Je compris que je devais craindre la violence des chagrins, leur réaction pouvait être fatale à mon enfant; je me promis donc de tâcher désormais de ne jamais m'affliger pour des vanités, de me roidir contre ma susceptibilité, de m'endurcir contre les souffrances morales, et d'être, si cela se peut dire, extrêmement sobre de douleurs.
Les circonstances présentes devaient mettre ma nouvelle résolution à une rude épreuve.
J'essuyai mes larmes, je songeai froidement à ma position.
De ce moment, pour n'être plus écrasée sous les débris de mes espérances, j'envisageai bravement la vie sous les douleurs les plus sombres.

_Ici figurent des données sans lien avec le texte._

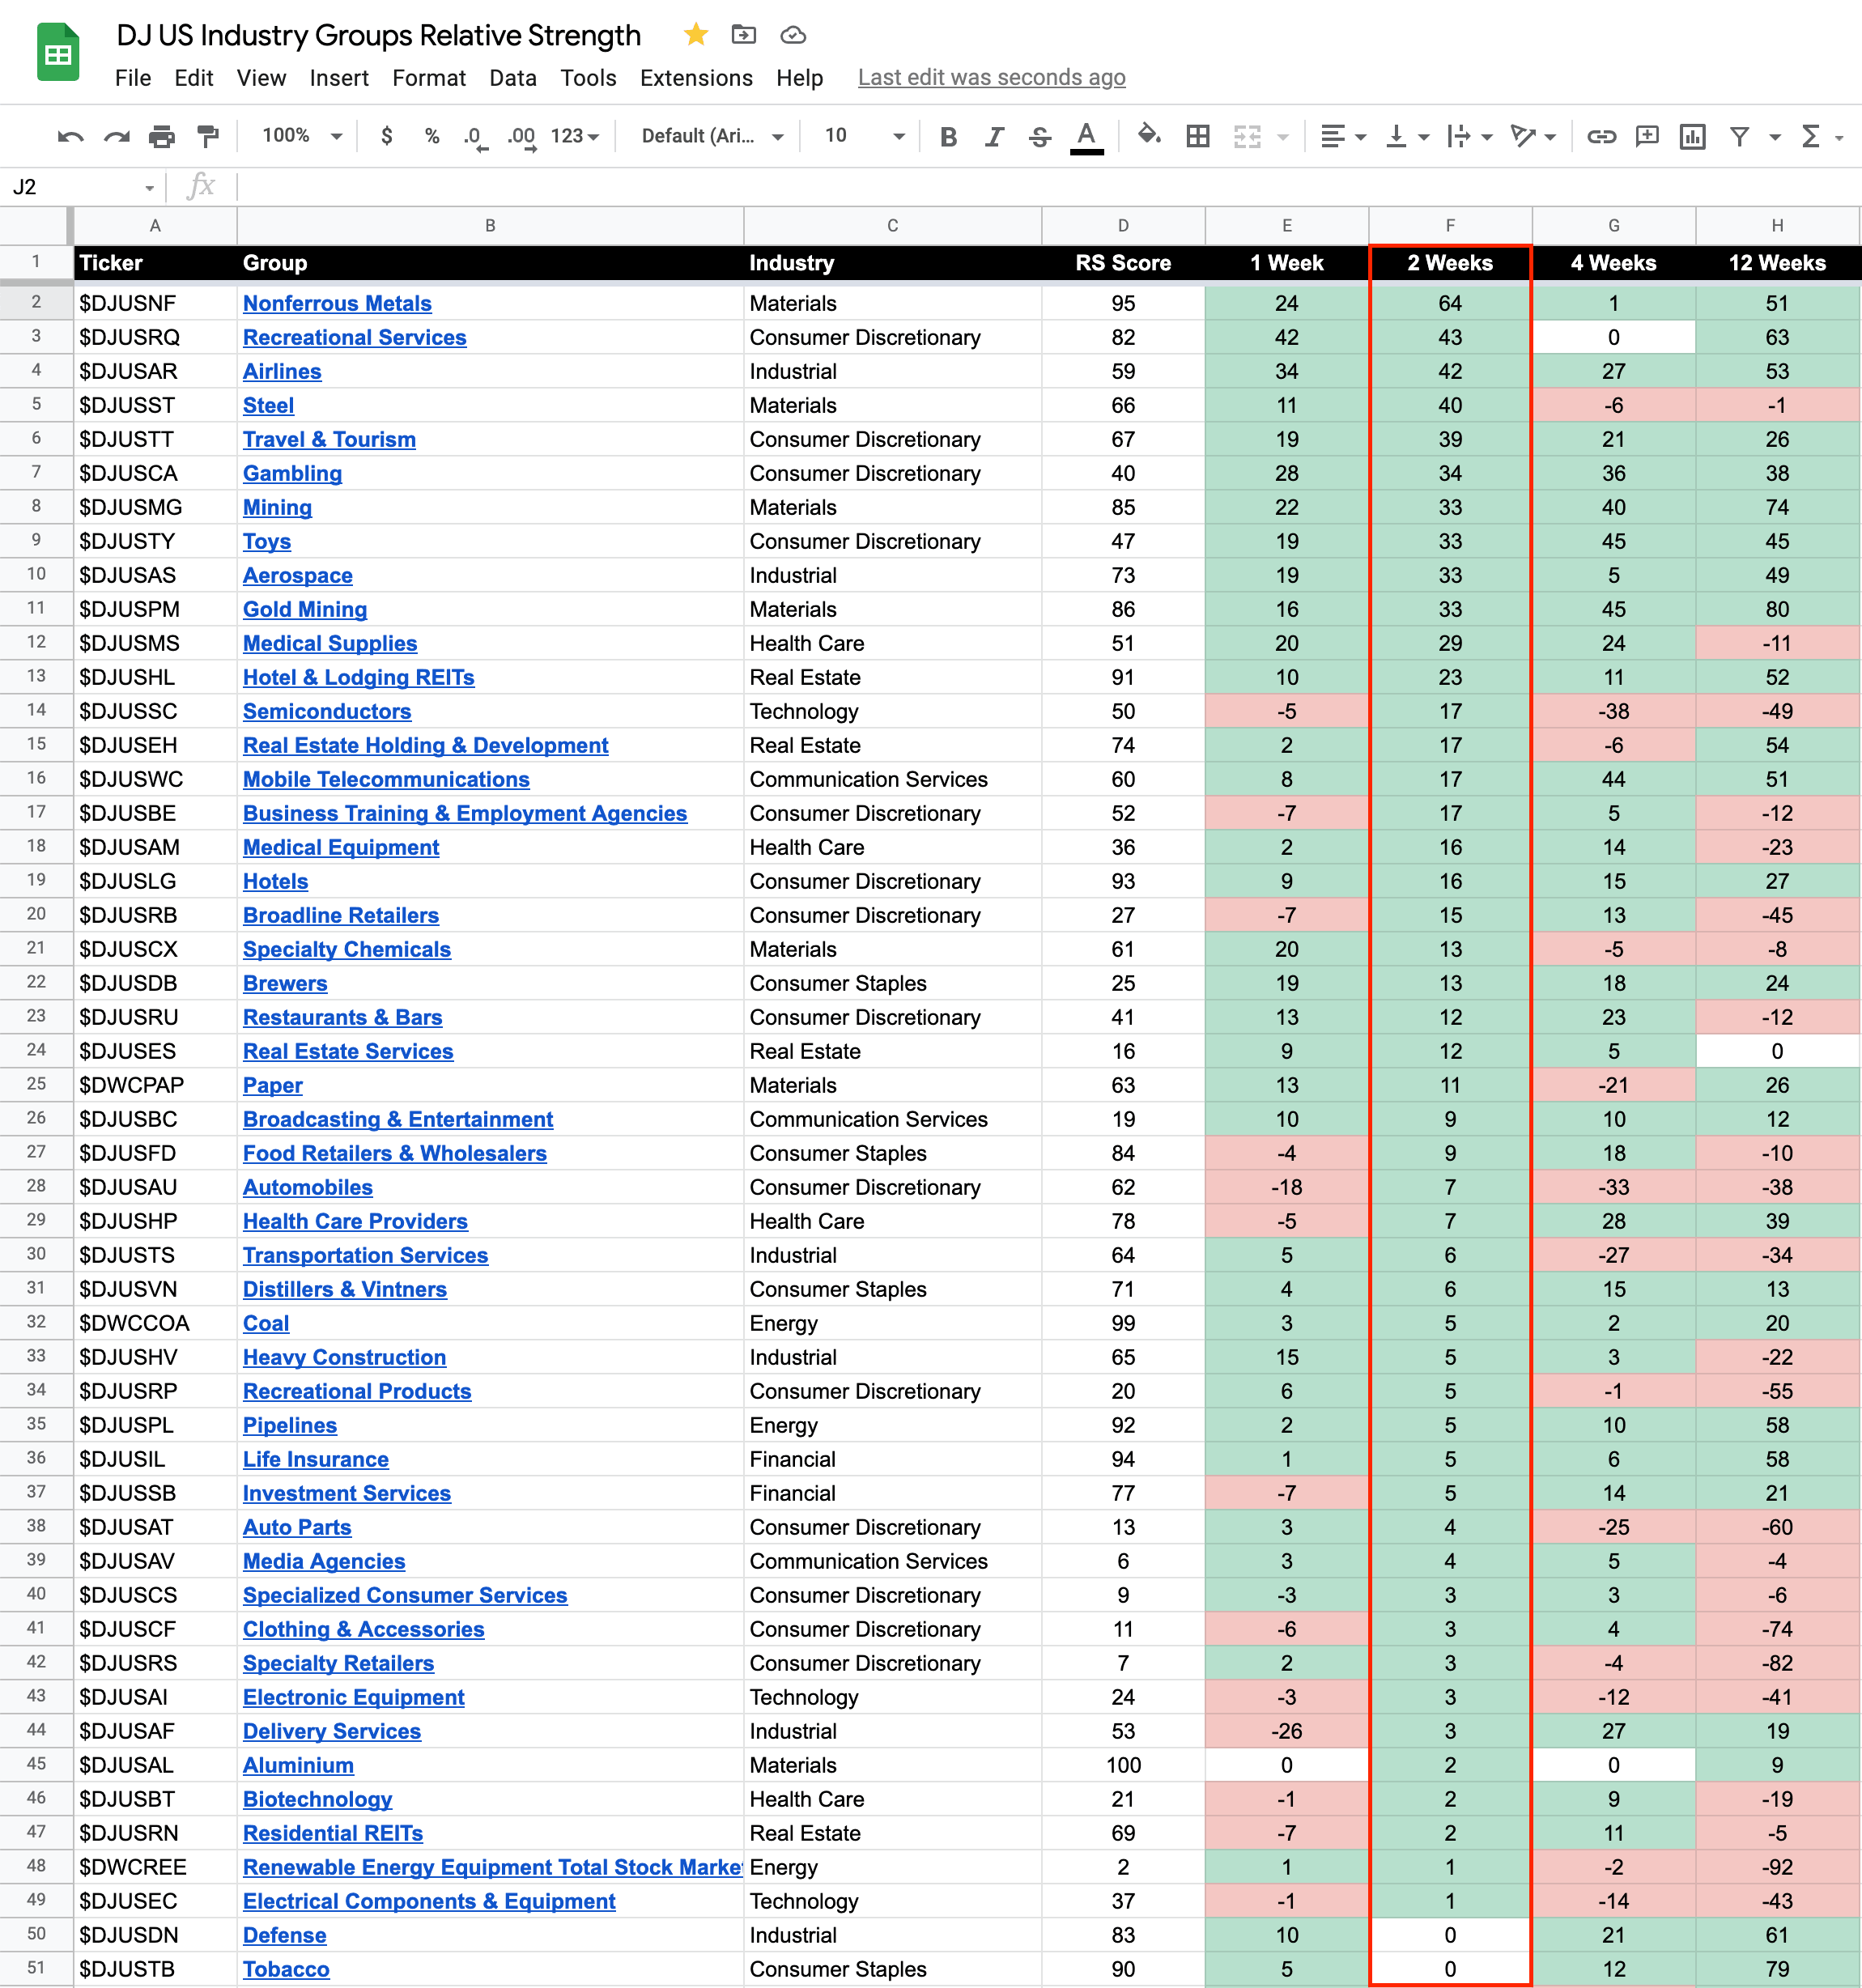Image resolution: width=1862 pixels, height=1988 pixels.
Task: Open the fill color bucket
Action: tap(1149, 135)
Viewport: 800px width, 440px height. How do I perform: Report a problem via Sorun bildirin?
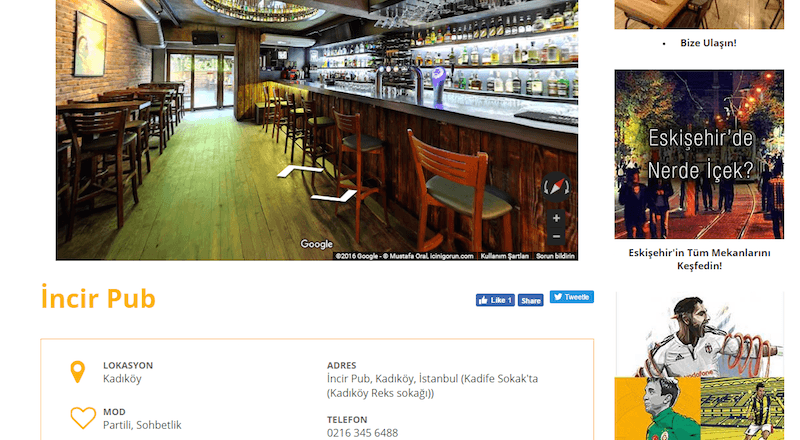tap(555, 256)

Je ne m'abuse pas sur la cause de cette courageuse résolution, je possédais un trésor de bonheur et d'espérance que rien au monde ne pouvait me ravir.

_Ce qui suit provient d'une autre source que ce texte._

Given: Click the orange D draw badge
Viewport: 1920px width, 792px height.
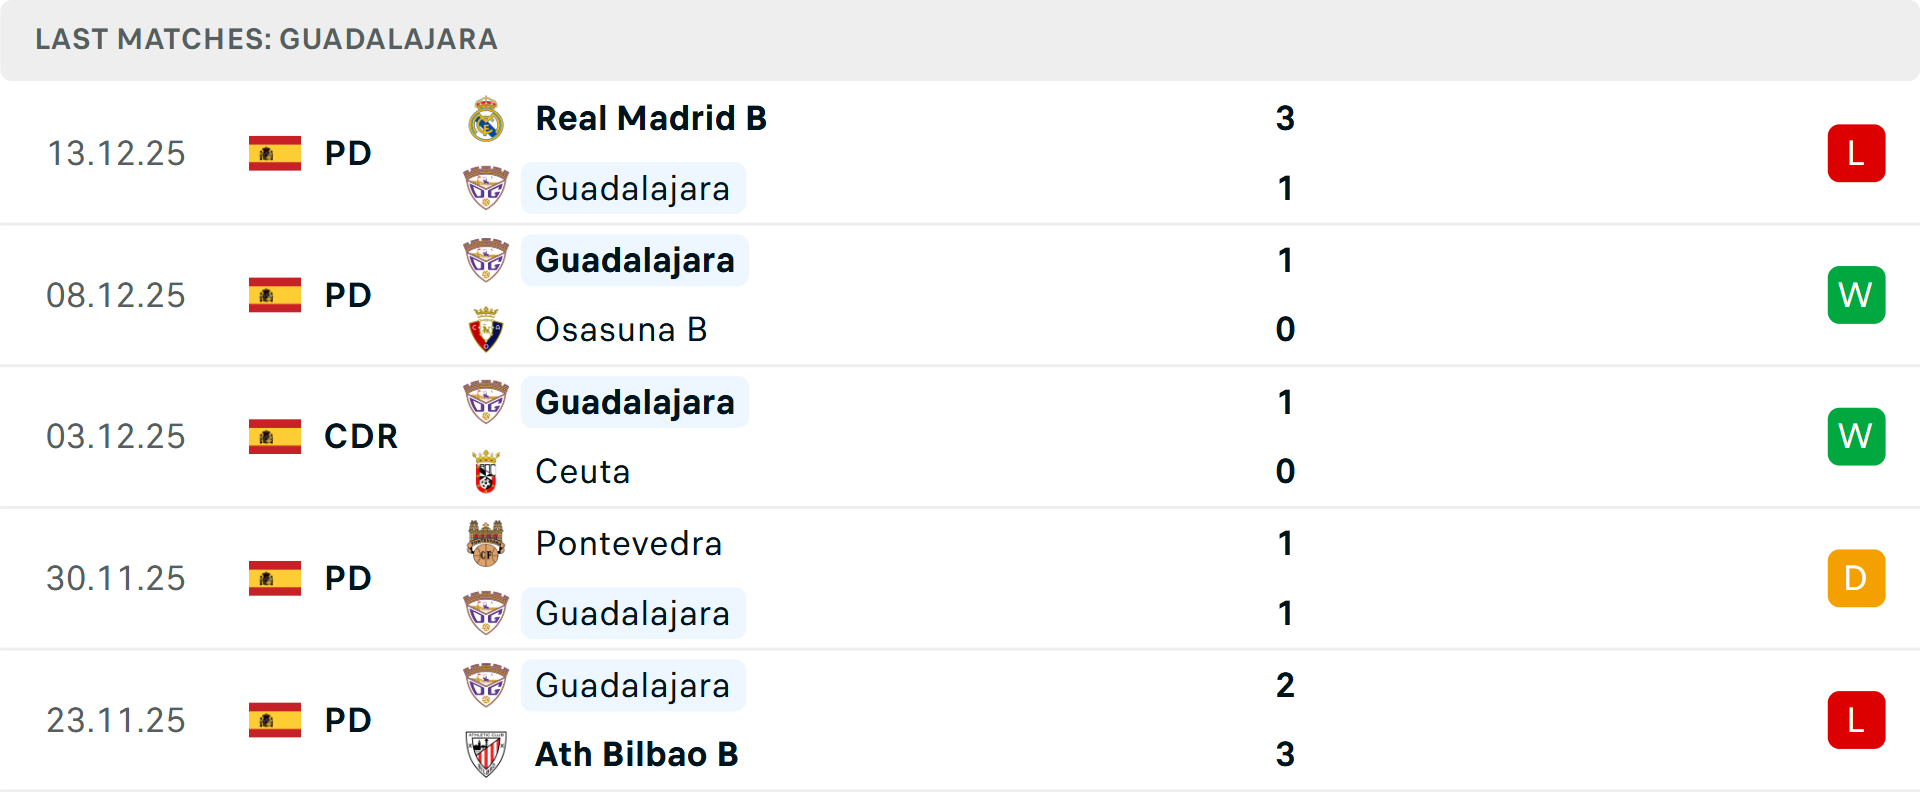Looking at the screenshot, I should point(1856,579).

Quel que fût l'avenir, mon enfant me restait: car j'avais la conviction profonde, inébranlable, que Dieu m'avait envoyé cette suprême consolation dans mes chagrins, comme une religieuse récompense de mon dévouement à mes devoirs.
Cette foi aveugle à la protection divine m'empêcha d'avoir jamais la moindre frayeur sérieuse sur la vie future de ce petit être qui doublait ma vie, qui devait me faire oublier bien des souffrances.
Je me traçai un plan de conduite avec la ferme résolution de n'en pas dévier.
Huit jours suffisaient à Ursule pour décider son mari à quitter Maran; si au bout de huit jours elle n'était pas partie, si d'ici là j'acquérais la conviction que ses dédains affectés n'étaient qu'une perfide manœuvre de coquetterie, j'étais résolue de suivre les conseils de madame de Richeville.
Une fois seule avec Gontran, j'espérais par ma tendresse, par l'intérêt que devait lui inspirer l'état dans lequel je me trouvais, j'espérais, dis-je, chasser Ursule de sa pensée.